Nabokov, Bryzgalov, and Varlamov were also the three Russian goalies at the Vancouver Olympics, and with Nabokov still busy with the Stanley Cup playoffs, and Bryzgalov unavailable, the Russian goal is Varlamov’s to guard.
The 22-year-old Samara native has played only three games in the tournament as the Russian coaching staff has rotated its three goalies, letting Varlamov ease into the job. He recorded a shutout in the last qualification round game when Russia beat Finland 5-0, and according to assistant coach Igor Zakharkin, Varlamov is now the starting goalie.
“We’ll go with Varlamov. He plays well right now, and as long as things go well, we won’t make any changes,” he says.
The Washington Capitals goaltender is aware of the expectations, but doesn’t let them get to him.
“I don’t feel any pressure. I just came here to play, and to win. I don’t think about pressure,” he says.
Even with an abundance of NHL superstars on the Russian roster, all eyes will also be on Varlamov. One set of eyes is especially important for Varlamov. That’s his Finnish goaltending coach Jussi Parkkila from Tampere. Parkkila was a goaltending coach in Yaroslavl a few years ago, during Varlamov’s last year in Russia. The two hit if off and Parkkila has continued to coach Varlamov.
Varlamov spent a few weeks in Tampere, Finland two summers ago, and this fall, he practiced with Tappara Tampere, a Finnish SM-liiga team that Parkkila is employed by now. Parkkila flew over to Washington after his season in Finland had ended.
“We go through every game together, I spoke with him on the phone this morning,” Parkkila says over the phone from Finland, on the day of the quarterfinal against Canada.
Not many things need to be corrected after a shutout, but according to Parkkila, Varlamov always wants to get feedback.
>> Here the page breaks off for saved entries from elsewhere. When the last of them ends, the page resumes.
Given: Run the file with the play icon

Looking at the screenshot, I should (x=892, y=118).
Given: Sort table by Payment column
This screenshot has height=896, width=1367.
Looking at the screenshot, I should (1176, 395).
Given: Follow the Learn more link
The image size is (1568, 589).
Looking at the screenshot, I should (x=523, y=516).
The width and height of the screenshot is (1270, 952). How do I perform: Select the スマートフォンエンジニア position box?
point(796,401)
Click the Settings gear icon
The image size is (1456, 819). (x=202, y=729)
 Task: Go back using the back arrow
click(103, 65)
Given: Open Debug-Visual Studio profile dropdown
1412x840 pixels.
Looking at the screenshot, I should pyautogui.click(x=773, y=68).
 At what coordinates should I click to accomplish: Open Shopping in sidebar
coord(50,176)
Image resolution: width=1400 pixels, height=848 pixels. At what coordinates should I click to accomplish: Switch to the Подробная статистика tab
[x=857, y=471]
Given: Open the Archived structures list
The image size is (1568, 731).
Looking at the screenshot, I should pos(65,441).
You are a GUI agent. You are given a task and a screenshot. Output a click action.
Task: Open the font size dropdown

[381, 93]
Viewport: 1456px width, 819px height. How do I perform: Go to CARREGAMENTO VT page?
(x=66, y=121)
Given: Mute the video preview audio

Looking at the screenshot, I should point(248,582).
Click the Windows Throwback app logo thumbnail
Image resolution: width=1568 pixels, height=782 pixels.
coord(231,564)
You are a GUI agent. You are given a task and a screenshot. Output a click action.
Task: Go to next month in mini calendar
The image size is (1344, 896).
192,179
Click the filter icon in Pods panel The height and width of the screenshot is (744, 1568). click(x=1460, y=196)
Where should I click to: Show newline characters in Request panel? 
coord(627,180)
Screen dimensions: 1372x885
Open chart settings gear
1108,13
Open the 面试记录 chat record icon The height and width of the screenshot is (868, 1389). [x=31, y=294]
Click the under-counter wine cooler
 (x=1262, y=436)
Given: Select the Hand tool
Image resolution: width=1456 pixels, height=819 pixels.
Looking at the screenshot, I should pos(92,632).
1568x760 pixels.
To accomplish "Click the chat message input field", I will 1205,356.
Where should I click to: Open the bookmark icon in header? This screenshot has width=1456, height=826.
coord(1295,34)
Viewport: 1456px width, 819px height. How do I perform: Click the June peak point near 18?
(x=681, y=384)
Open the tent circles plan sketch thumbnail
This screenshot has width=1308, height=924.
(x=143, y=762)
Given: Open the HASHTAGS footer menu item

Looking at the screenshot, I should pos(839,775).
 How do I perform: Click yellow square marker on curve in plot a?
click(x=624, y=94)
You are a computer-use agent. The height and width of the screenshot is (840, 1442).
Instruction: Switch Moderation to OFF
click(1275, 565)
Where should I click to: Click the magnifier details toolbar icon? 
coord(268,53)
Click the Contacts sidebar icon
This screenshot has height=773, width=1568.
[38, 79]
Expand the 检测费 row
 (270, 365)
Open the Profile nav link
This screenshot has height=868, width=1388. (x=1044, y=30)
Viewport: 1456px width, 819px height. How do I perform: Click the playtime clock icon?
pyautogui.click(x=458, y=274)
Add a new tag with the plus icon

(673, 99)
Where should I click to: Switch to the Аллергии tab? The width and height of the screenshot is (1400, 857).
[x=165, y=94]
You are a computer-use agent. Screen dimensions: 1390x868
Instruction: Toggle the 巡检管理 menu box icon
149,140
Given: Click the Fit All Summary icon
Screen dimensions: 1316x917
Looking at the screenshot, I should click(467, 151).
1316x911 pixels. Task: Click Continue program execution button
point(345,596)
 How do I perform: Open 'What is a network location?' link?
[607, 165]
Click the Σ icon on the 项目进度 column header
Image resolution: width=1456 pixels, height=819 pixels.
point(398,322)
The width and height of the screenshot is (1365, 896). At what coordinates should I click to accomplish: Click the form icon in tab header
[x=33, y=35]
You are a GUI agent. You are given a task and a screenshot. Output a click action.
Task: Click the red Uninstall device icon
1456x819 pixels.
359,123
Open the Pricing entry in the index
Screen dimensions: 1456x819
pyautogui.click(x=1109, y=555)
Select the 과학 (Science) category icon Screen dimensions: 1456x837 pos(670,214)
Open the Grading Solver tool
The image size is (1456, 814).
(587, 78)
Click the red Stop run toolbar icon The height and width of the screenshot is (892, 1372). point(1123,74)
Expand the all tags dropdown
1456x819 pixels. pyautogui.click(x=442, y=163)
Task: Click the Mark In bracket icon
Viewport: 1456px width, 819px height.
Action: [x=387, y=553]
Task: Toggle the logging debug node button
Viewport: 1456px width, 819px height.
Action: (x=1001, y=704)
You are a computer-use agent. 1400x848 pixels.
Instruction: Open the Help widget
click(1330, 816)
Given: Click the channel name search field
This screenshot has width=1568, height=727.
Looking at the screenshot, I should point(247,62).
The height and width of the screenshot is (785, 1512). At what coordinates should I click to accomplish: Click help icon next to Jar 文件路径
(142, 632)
“He’s an exceptional talent, and I often compare him to the Boston Bruins’ goaltender Tuukka Rask. Semyon learns fast, and he wants to develop continually. It’s quite a challenge for me, so that I can make sure that I’ll be able to help him,” says Parkkila.
“He’s not going to rest on his laurels, he always wants to get better and raise the bar. He’s a very conscientious person who does everything like it’s supposed to,” Parkkila says.
Varlamov is a young goalie - he turned 22 nine days before the tournament - and while he denies feeling any pressure, he has no margin for error. The expectations are high, not only inside the Russian dressing room, but in the entire country.
“Hockey is such a big sport in Russia, it unites the whole country,” says Parkkila.
Biased as he may be, Parkkila is confident his protégé will come through. After all, having watched all games on TV, he thinks Varlamov is the best goalie in the tournament.
“He’s very, very fast, his reactions are fantastic. You can see how fast he moves if there are rebounds. He’s very flexible, there doesn’t seem to be anything his body can’t do,” Parkkila says.
“I think he’s the best in the tournament. He’s very talented and at 22, he still has a lot of time to fulfill his enormous potential,” he adds.
He’s got two more games to win the gold.